# ÜBUNGSAUFGABEN
1) Beantworten Sie anhand des Textauszugs über Edward Long folgende Fragen:
(a) Welche Stellung hatte Edward Long inne?
(b) In welchem Jahr erschien seine „Geschichte von Jamaika“?
(c) Welche Bewegung prägte den Begriff „Oran-Otang“-Philosophen?
2) Entnehmen Sie dem Textauszug über Edward Long wortgetreu die Passage, die mit „Long habe gedacht, man“ beginnt und mit „eine Anti-Sklaverei Bewegung.“ endet.

Ein Kolonialverwalter prägte das Bild von Afrikanern
Diese Ansichtsweise über die "Unfähigkeit" von Afrikanern entsprach dem damaligen Zeitgeist: So hat Edward Long , ein britischer Kolonialverwalter Jamaikas, tiefgehend die Vorstellung darüber geprägt, was ein Afrikaner sei und jemals sein könnte.
In seiner 1774 veröffentlichten "Geschichte von Jamaika" hat er die afrikanischen Menschen aus seiner kolonial-arroganten Perspektive beschrieben. Er habe gedacht, dass Schwarze Menschen rechtmäßig versklavt waren, da sie wie "Orang-Utans" seien, erklärt Coleman: "Long meinte, sie seien wie Primaten, haben die gleiche Farbe – bräunlich-schwarz – und verhalten sich in einer unzivilisierten Art und Weise. Sie sprechen seltsame Sprachen, können nicht schreiben, nehmen nicht bei intellektuellen Gesprächen teil und haben nicht die Technologien, die wir haben."
Long habe gedacht, man täte ihnen einen Gefallen, wenn man sie versklave, um sie zu "zivilisieren". Denker und Schriftsteller, die durch die Long'schen Darstellungen beeinflusst wurden, wurden als "Oran-Otang"-Philosophen bezeichnet. Diesen Begriff prägte die "Sons of Africa" – eine Anti-Sklaverei Bewegung.

# EINGABEDATEN
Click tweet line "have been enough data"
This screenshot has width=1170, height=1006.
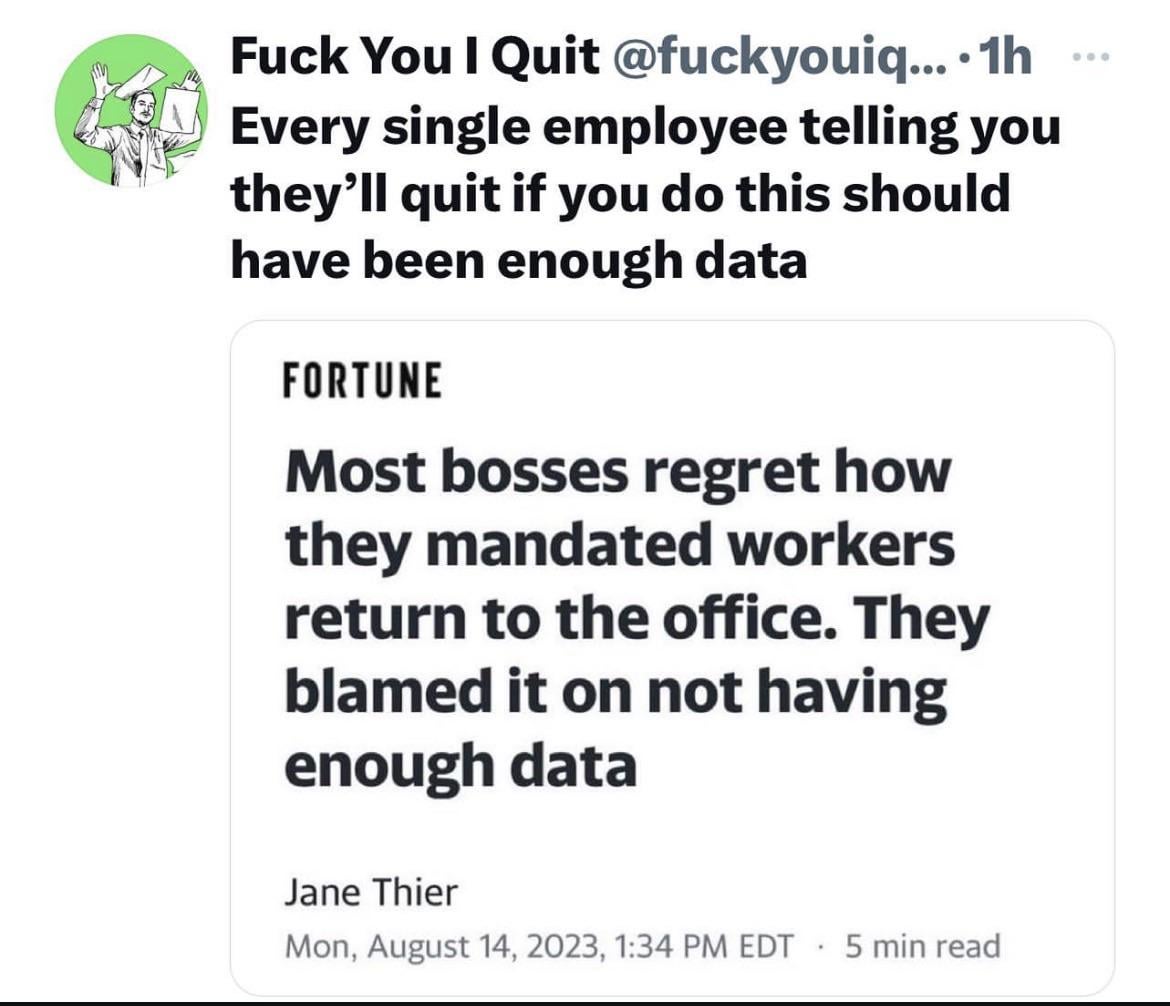click(518, 260)
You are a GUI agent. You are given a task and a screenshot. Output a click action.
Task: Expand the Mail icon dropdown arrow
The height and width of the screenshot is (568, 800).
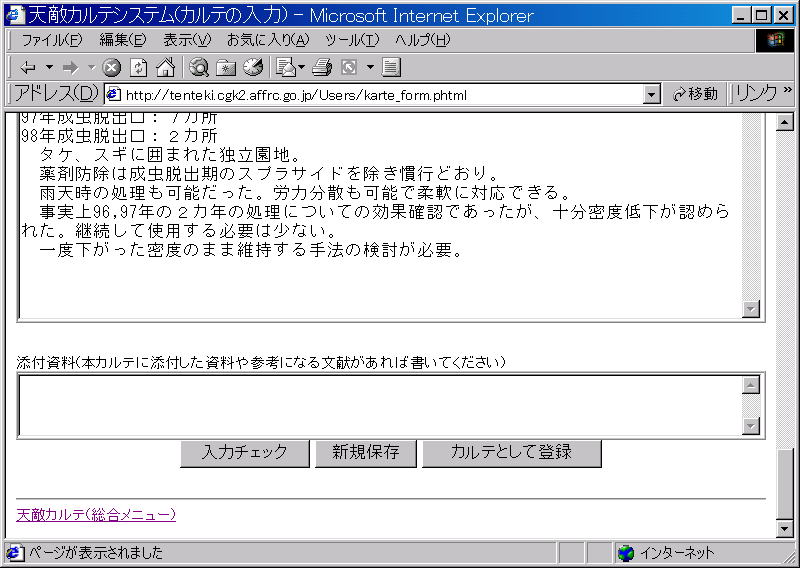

# LÖSUNGEN
1)
(a) Er war ein britischer Kolonialverwalter Jamaikas.
(b) 1774
(c) Die „Sons of Africa“, eine Anti-Sklaverei-Bewegung.

2)
Long habe gedacht, man täte ihnen einen Gefallen, wenn man sie versklave, um sie zu "zivilisieren". Denker und Schriftsteller, die durch die Long'schen Darstellungen beeinflusst wurden, wurden als "Oran-Otang"-Philosophen bezeichnet. Diesen Begriff prägte die "Sons of Africa" – eine Anti-Sklaverei Bewegung.